> EXTRACTED ENTRIES:
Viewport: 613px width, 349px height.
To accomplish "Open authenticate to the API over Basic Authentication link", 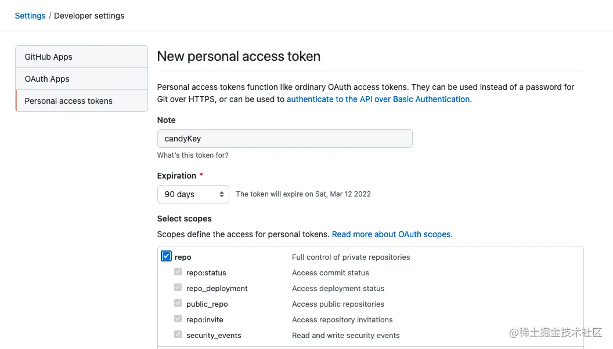I will click(x=378, y=99).
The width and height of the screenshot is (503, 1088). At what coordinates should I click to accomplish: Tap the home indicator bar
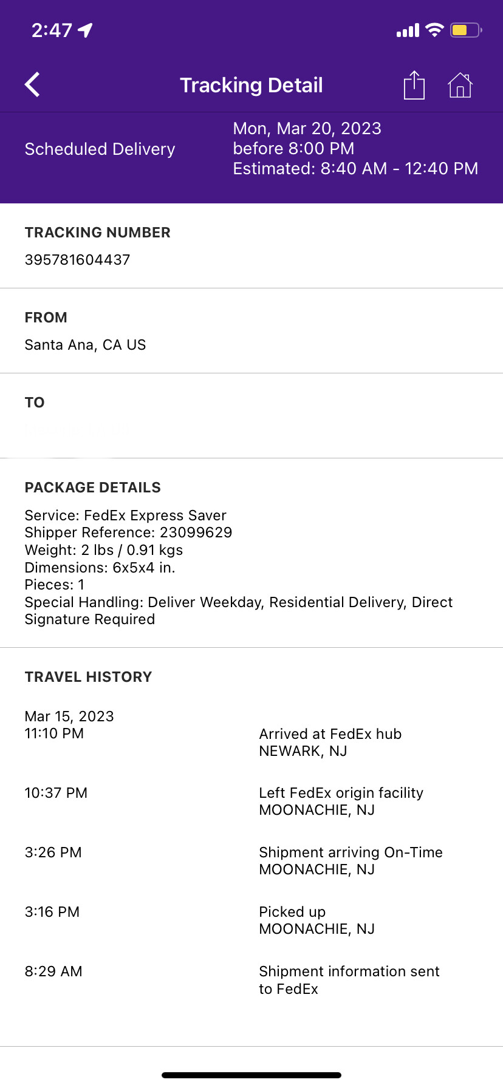[252, 1075]
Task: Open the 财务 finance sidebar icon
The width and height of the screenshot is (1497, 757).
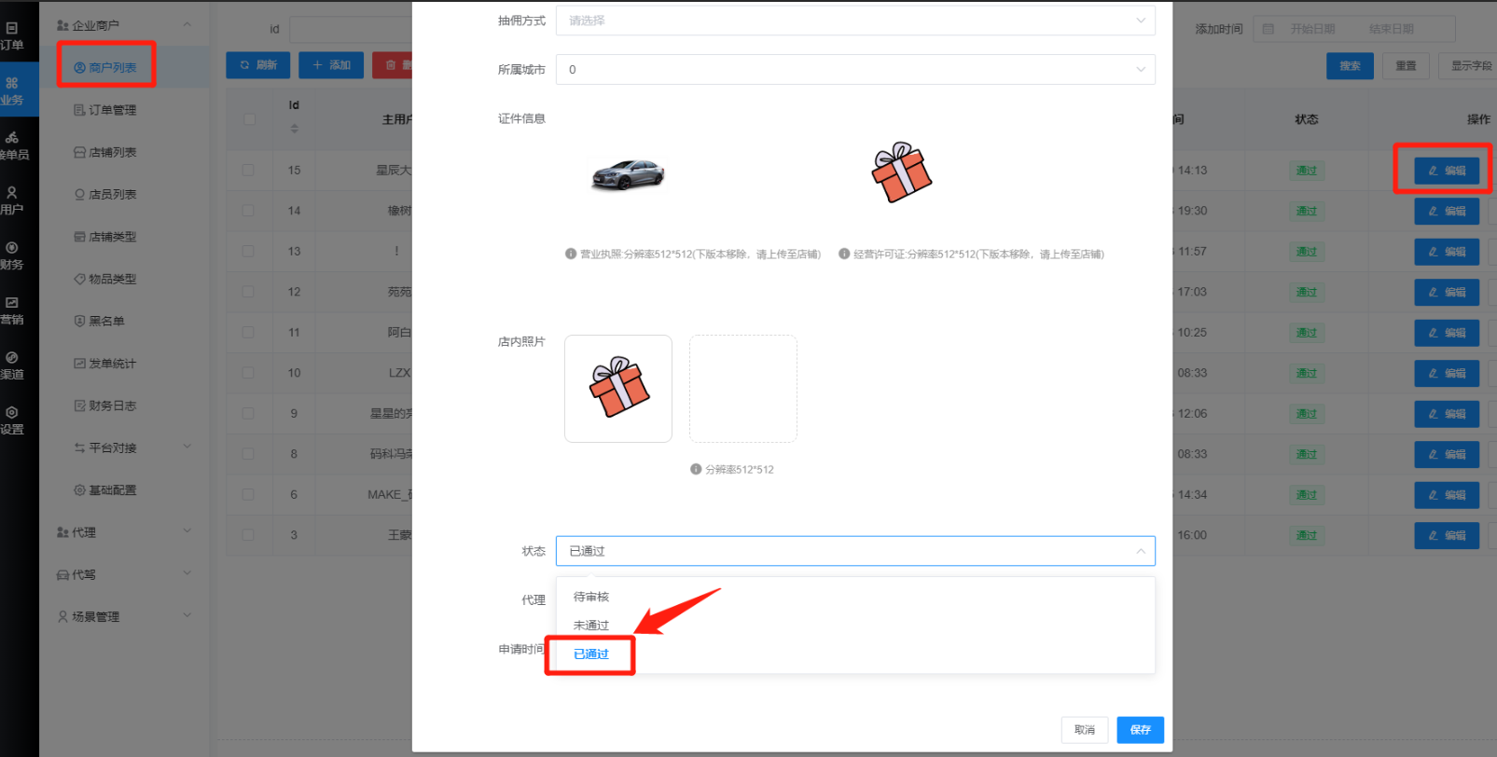Action: (x=12, y=255)
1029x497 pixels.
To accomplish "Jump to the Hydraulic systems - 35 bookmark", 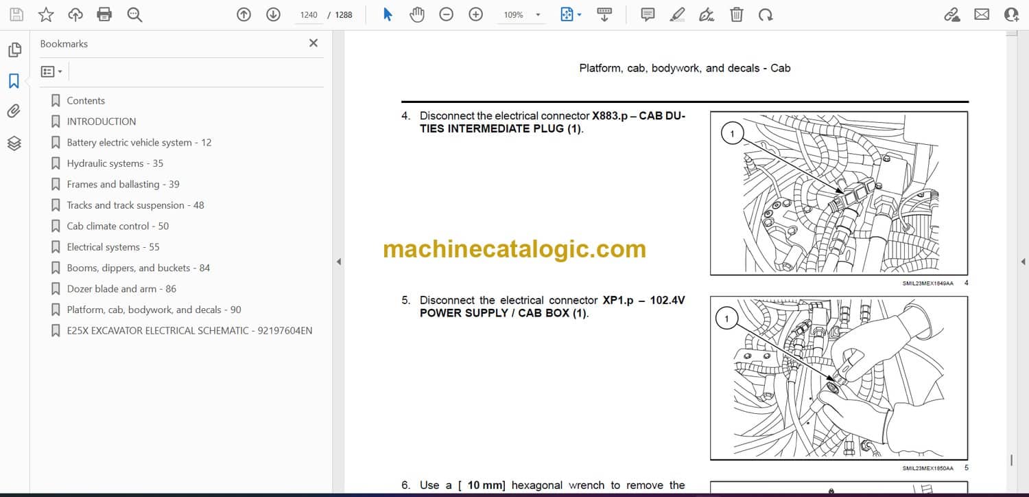I will pyautogui.click(x=115, y=163).
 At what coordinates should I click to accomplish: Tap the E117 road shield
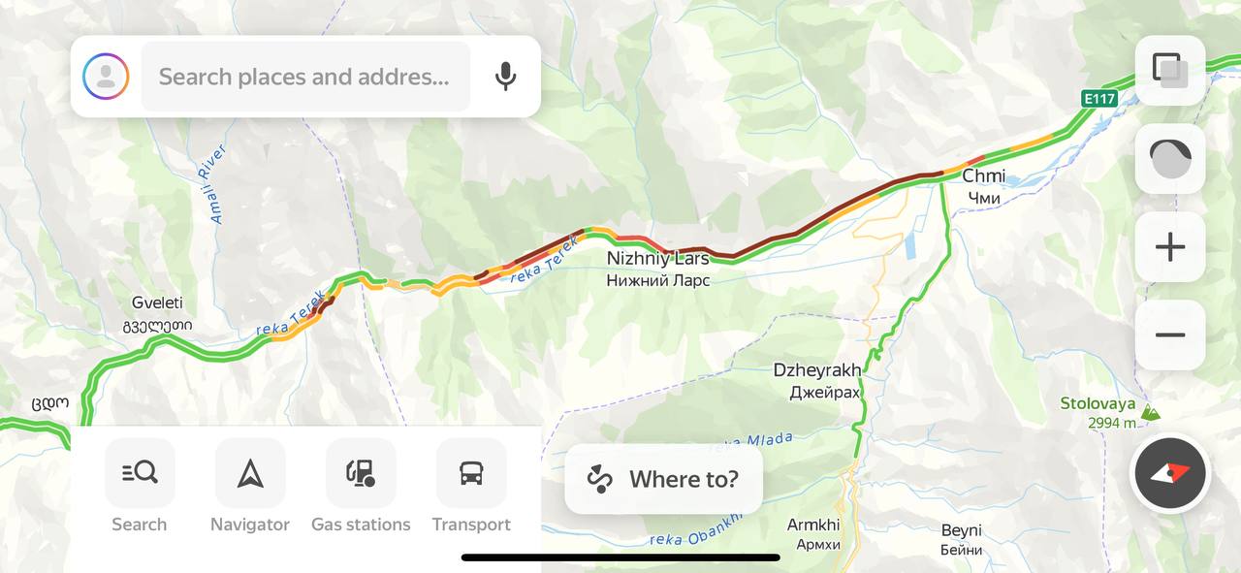pos(1100,99)
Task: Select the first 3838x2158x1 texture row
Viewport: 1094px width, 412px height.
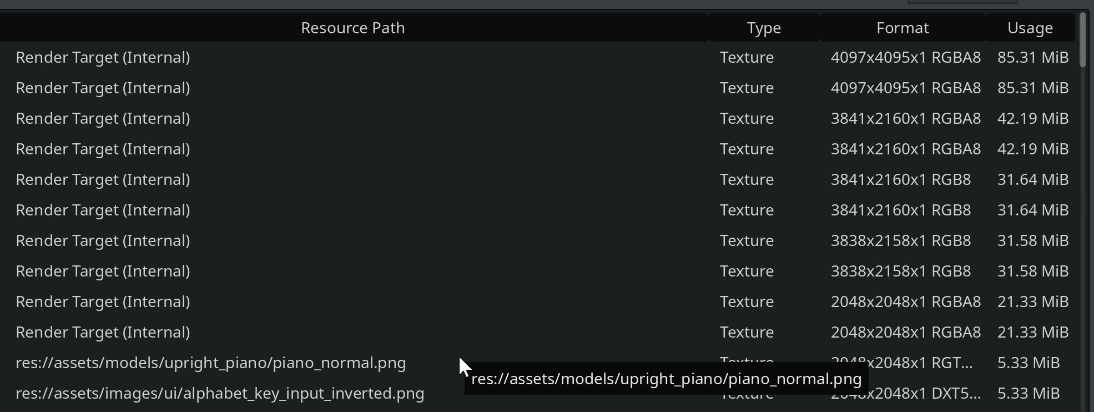Action: [x=222, y=240]
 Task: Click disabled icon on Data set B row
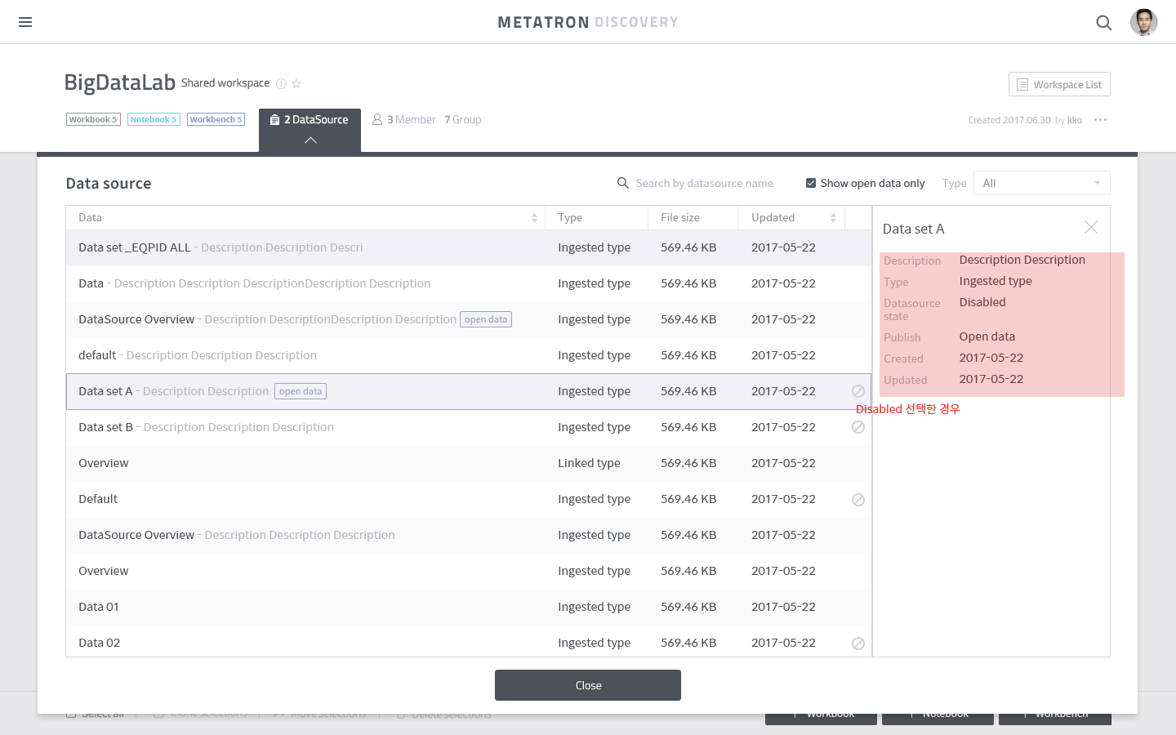coord(858,427)
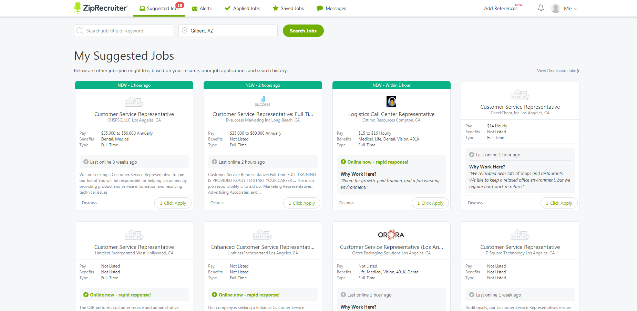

> TASK DIRECTIONS:
All that belongs in the answer is the lines from the line with "Viewport: 1094px width, 412px height." through the closing line of the entries, inclusive, transcribed exactly and free of pictures.

> OUTPUT OF THE EXERCISE:
Viewport: 1094px width, 412px height.
Action: [x=222, y=240]
 Task: Click disabled icon on Data set B row
coord(858,427)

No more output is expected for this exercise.